The evidence seems pretty clear to me . . . the employee had an exchange with her supervisor in which she repeatedly asked him if he wanted her to resign (according to testimony from both parties). He said he did not, but the employee then walked away and the supervisor understood her disengagement from the conversation to be a resignation (while admitting that the employee never expressly stated that she resigned). Right after the conversation, the employee told two co-workers that she had resigned, and the co-workers told the supervisor. The employee then missed the next two days of work and then left for a previously scheduled one-week vacation. When she got back from vacation she received a letter accepting her resignation, which she did not contest.
Pretty obvious what happened here, right? The employee resigned! The district court granted summary judgment for the employer on her discrimination claims. Not so fast though!
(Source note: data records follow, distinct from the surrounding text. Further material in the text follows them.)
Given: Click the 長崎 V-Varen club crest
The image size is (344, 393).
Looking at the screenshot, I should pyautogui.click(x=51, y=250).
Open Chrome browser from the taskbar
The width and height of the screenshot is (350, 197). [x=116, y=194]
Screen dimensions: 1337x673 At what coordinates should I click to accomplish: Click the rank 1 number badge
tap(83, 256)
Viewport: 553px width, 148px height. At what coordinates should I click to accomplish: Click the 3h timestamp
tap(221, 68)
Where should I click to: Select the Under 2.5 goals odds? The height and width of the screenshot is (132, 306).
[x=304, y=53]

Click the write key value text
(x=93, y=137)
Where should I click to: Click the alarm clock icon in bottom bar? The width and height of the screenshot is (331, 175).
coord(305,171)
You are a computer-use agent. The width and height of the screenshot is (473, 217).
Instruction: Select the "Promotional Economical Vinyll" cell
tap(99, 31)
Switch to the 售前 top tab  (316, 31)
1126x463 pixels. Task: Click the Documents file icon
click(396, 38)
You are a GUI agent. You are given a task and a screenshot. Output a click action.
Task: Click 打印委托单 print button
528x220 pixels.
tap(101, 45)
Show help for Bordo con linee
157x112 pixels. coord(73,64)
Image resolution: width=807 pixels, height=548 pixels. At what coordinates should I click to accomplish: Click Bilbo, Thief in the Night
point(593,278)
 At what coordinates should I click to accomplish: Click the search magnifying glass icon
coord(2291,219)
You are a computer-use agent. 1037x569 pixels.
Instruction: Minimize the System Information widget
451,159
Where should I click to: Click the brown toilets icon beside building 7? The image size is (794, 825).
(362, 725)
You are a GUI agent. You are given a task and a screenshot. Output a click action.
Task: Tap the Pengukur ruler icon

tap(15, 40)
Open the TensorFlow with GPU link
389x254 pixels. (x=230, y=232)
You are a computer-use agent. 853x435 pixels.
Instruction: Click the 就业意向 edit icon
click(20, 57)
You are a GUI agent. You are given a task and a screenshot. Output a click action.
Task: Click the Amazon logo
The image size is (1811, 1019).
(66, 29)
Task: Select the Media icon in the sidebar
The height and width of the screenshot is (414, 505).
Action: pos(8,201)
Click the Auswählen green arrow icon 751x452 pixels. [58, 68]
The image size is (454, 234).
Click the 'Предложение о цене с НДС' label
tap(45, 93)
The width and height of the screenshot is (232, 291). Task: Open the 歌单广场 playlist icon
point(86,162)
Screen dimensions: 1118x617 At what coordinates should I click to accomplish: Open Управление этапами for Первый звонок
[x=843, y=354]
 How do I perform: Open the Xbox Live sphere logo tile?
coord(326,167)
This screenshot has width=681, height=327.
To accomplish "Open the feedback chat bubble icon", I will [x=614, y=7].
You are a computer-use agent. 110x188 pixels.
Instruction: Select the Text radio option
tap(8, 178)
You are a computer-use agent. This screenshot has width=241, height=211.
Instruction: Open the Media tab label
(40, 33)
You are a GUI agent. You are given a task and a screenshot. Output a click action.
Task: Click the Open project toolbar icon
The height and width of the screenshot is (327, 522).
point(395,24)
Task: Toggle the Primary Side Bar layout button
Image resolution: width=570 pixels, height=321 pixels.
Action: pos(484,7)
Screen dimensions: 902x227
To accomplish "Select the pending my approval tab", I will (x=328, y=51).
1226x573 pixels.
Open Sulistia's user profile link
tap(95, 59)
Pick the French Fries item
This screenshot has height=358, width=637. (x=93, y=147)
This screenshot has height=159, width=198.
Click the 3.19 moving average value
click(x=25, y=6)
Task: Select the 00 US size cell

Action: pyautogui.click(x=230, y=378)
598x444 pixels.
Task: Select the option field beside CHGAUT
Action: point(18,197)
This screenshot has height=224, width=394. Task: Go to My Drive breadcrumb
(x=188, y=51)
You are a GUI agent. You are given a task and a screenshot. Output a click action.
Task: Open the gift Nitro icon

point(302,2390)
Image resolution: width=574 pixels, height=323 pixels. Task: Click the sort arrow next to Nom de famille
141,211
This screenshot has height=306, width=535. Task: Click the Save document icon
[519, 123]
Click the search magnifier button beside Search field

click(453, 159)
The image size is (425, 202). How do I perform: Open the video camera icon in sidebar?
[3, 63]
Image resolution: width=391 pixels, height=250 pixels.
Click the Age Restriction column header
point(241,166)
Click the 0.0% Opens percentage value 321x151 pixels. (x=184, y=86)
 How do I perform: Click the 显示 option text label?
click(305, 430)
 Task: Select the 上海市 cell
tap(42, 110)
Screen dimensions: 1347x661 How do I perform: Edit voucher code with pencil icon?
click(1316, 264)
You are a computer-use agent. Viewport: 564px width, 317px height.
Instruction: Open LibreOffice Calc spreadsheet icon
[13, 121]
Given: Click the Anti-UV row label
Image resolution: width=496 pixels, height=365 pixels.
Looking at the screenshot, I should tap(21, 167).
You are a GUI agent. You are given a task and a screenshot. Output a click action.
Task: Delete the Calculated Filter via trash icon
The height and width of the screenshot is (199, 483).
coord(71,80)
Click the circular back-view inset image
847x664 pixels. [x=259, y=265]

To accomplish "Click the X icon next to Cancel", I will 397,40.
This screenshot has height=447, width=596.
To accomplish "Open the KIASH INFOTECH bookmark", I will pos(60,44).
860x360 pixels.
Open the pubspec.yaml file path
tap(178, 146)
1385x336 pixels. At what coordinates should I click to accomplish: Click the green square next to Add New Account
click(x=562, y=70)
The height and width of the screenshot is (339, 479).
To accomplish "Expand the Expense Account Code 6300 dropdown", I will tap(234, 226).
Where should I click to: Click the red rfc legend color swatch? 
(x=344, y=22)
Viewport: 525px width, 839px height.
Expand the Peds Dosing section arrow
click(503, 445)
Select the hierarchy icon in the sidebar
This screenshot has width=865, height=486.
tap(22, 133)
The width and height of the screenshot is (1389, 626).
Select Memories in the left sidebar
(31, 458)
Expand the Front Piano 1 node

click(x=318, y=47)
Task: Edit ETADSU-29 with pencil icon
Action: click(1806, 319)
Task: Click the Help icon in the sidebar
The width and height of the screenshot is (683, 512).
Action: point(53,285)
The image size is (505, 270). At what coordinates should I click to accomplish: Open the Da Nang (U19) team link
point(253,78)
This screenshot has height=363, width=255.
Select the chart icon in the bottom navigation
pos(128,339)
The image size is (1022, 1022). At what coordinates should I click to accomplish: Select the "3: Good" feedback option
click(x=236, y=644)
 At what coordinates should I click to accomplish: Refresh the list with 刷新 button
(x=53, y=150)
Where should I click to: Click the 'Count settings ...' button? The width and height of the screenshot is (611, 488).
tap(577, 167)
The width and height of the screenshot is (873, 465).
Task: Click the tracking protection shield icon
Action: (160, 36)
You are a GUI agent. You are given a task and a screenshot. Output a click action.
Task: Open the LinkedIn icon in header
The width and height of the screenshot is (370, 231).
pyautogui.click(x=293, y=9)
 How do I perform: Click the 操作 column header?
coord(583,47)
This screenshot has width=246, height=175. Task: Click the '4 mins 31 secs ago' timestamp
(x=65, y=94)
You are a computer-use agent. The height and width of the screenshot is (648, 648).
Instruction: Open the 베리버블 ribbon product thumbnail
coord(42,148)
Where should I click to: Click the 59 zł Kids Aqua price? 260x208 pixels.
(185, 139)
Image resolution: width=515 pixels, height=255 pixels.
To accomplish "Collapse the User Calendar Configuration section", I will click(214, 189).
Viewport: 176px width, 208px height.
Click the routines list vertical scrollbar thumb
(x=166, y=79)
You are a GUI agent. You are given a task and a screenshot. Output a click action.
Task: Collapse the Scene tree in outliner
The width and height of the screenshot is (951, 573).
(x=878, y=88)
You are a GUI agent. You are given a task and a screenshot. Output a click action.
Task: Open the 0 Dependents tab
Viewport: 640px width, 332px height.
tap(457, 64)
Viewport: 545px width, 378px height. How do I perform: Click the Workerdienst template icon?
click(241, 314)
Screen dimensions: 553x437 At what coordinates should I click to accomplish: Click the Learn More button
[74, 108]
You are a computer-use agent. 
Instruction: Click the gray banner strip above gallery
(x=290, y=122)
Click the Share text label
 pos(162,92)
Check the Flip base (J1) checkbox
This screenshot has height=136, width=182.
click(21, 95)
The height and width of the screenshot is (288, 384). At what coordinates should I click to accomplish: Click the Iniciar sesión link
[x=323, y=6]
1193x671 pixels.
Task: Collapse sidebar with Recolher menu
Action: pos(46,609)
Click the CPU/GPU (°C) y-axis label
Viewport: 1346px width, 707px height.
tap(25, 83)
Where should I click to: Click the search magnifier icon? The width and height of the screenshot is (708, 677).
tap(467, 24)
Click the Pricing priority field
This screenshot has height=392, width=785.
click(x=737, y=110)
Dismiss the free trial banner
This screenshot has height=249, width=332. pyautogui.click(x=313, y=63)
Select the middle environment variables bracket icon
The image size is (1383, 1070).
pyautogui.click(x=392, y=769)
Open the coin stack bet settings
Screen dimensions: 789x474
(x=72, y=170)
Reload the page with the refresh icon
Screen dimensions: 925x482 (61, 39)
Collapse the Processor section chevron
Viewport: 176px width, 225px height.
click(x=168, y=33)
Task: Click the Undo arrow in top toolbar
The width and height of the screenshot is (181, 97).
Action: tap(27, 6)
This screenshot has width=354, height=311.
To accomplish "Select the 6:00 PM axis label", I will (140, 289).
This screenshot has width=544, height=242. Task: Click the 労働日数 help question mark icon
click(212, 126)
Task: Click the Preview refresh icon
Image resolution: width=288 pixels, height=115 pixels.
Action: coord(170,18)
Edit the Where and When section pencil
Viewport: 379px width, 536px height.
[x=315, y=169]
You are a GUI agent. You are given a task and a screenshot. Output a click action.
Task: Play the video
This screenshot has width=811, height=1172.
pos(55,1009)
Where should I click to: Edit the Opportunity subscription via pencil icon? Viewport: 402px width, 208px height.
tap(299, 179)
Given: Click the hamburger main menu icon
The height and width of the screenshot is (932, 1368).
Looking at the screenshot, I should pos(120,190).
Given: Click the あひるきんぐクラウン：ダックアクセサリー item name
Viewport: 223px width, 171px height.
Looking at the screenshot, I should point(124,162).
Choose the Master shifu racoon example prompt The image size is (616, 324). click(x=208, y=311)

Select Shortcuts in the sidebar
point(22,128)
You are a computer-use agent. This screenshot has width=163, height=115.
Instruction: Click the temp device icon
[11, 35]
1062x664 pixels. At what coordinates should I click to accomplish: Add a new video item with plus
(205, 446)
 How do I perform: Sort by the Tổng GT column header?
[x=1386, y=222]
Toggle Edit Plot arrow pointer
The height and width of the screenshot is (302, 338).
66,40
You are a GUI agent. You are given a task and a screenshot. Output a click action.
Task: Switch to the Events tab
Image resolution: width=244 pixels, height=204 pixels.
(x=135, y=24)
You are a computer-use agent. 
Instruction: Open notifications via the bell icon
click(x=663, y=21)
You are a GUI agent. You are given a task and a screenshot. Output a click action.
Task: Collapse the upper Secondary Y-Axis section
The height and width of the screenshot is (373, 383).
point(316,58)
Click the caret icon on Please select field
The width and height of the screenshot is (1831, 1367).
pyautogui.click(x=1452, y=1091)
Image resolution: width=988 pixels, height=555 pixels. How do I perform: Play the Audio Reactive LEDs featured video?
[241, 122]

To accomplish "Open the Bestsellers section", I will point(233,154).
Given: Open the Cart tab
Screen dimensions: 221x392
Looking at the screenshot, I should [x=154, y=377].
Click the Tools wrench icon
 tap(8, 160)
The Third Circuit finds a "genuine dispute of material fact" (i.e. a summary judgment killer) based on the evidence that:
- The employee denies that she ever told anyone she was resigning;
- There was no resignation letter;
- The supervisor admits that the employee never expressly told him that she was resigning (and there was no evidence that she ever told anyone above her in the chain of command that she was resigning);
- Nobody from the employer ever confirmed with the employee that she had resigned; and
- The employee's husband testified that she never mentioned resigning or getting fired after the conversation with her supervisor, and even did some work after that.
There are several other issues in the opinion, and I recommend reading the whole thing if you're in the Third Circuit (including Pennsylvania).